A 500 KB cap is one of the most common upload limits on the web: content management systems, job application forms, forum avatars, support tickets, and school or government portals often reject anything larger. A fresh iPhone photo is usually 1–4 MB as HEIC and even larger as a plain JPG, so it fails those forms without compression.

This page preselects a JPG output with a 500 KB target, so the size limit is handled in the same step as the format conversion. Note that final acceptance always depends on the website you are uploading to — check its requirements if the form asks for specific dimensions too.

How the size target works

The converter decodes each HEIC photo, applies any resize you set, then finds the highest JPG quality that still fits under 500 KB. Every file is tuned individually — a batch of 20 photos gets 20 different quality levels, each as high as the limit allows. If a photo cannot fit under 500 KB through quality reduction alone, its row shows a clear failure message with a suggestion, rather than saving an oversized file.

For very high-resolution photos, pairing the target with the Resize setting gives the best results: fewer pixels means the encoder needs less compression, so the picture keeps more detail at the same file size.

Private, local compression

Everything runs in your browser using WebAssembly — your selected image files are not uploaded to heictoimg.com servers. Converted files are re-encoded from decoded pixels, which removes original private metadata such as GPS location, camera details, and the original photo timestamp. You can process up to 50 files at once on desktop and up to 10 on phones and tablets.

Frequently asked questions

How does the converter keep every file under 500 KB?

After converting your HEIC photo to JPG, the tool searches for the highest encoding quality that still fits under 500 KB and uses that. Each file gets its own quality level, so a simple photo stays crisper than a highly detailed one.
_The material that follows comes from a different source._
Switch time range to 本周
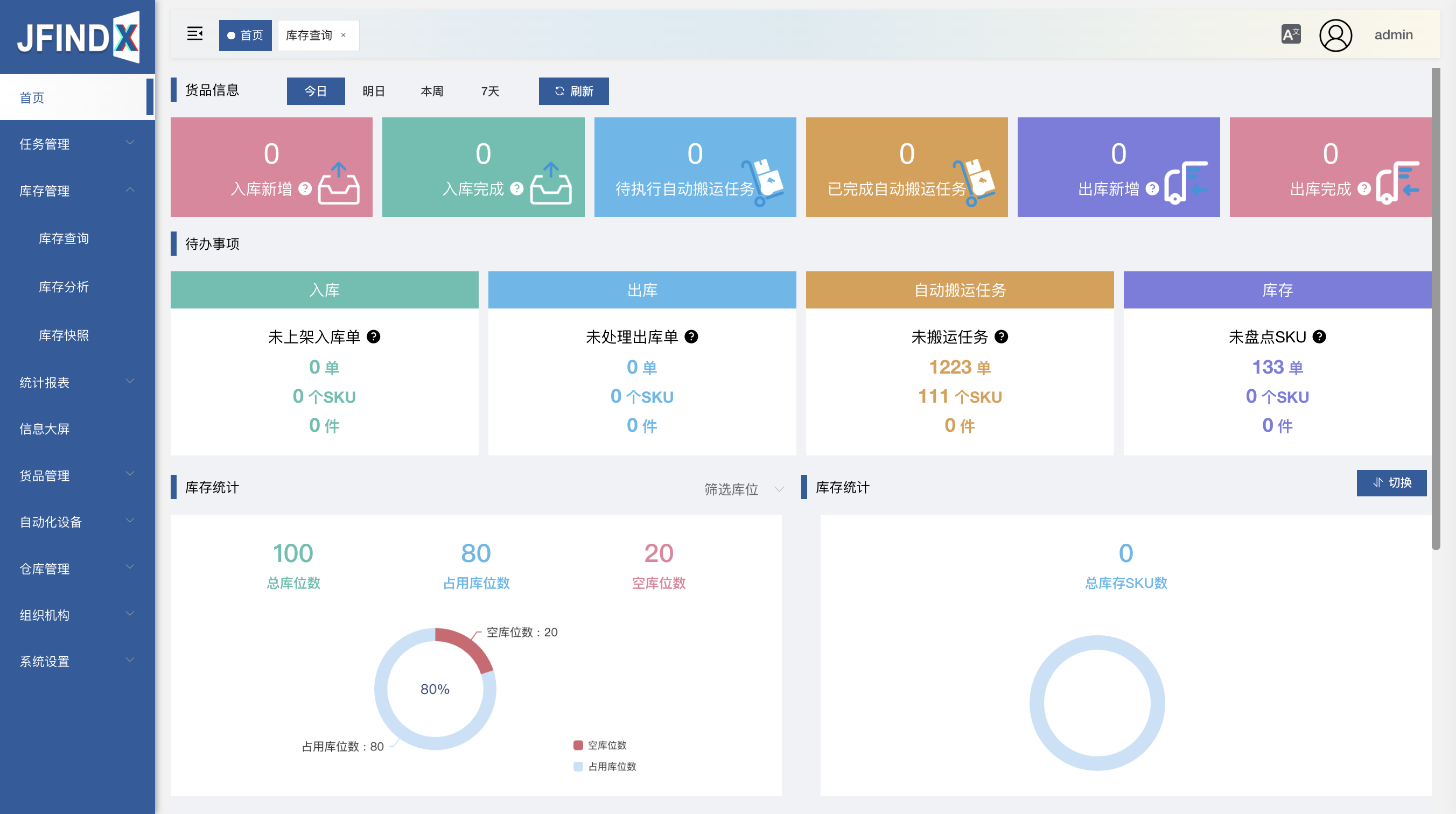 (x=432, y=91)

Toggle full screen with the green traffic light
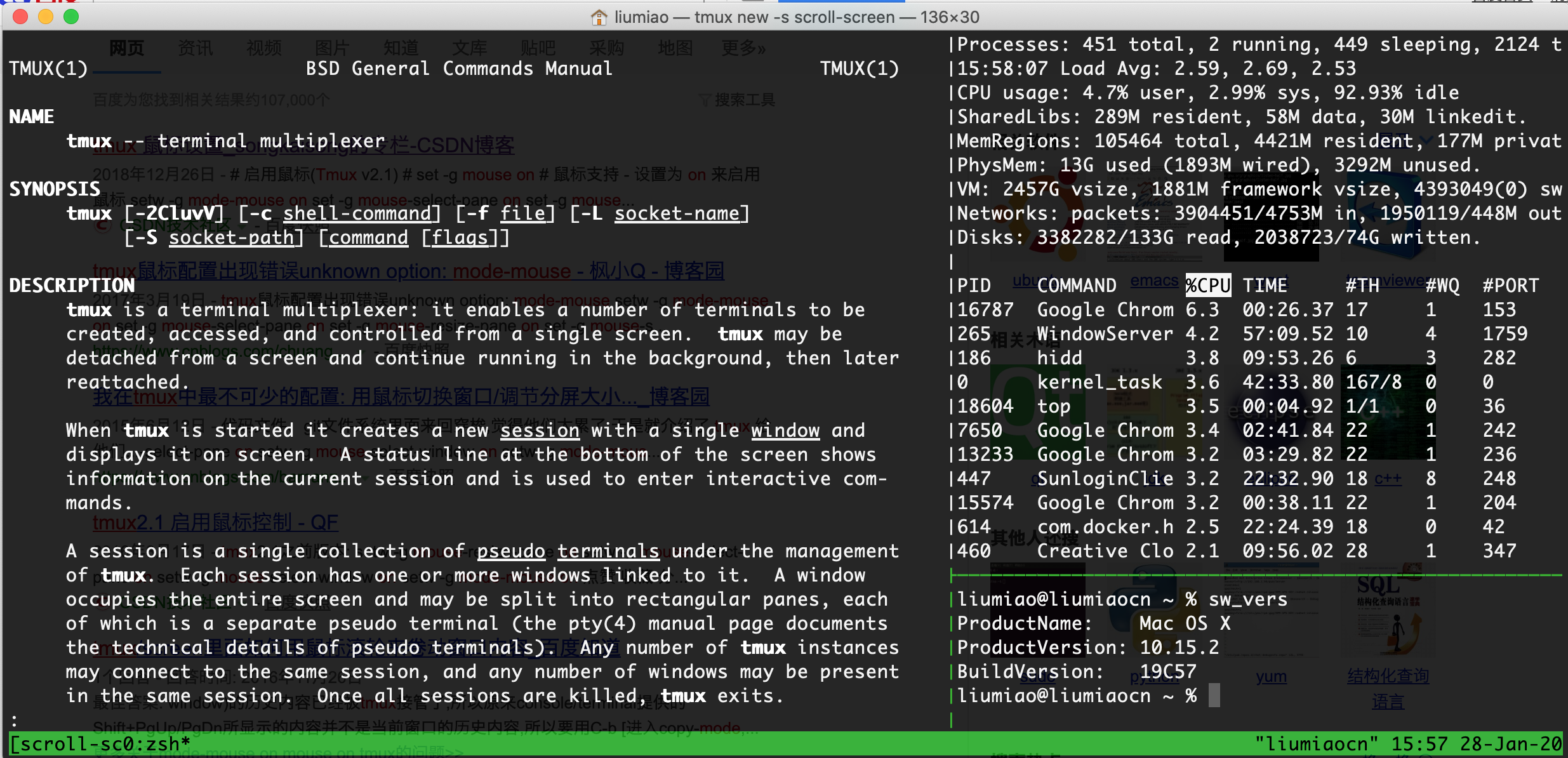click(72, 17)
Will my photo look noticeably worse?

For typical iPhone photos, a 500 KB JPG still looks good on screens. Very detailed, high-resolution photos lose more quality because they need stronger compression. Reducing the dimensions with the Resize setting first often gives a better-looking result at the same file size.

What if 500 KB cannot be reached?

If a photo cannot be compressed under 500 KB through quality reduction alone, the file row shows a clear message instead of producing an oversized file. Resizing the image to smaller dimensions and converting again usually solves it.

Can I pick a different size limit?

Yes. The Compress setting also offers under 240 KB, 1 MB, and 5 MB presets, plus a custom target anywhere from 50 KB to 10,000 KB. You can also override the target for individual files in a batch.

Are my photos uploaded for compression?

No. Conversion and compression run in your browser using WebAssembly. Your selected image files are not uploaded to heictoimg.com servers, and private metadata such as GPS location is removed from the converted file.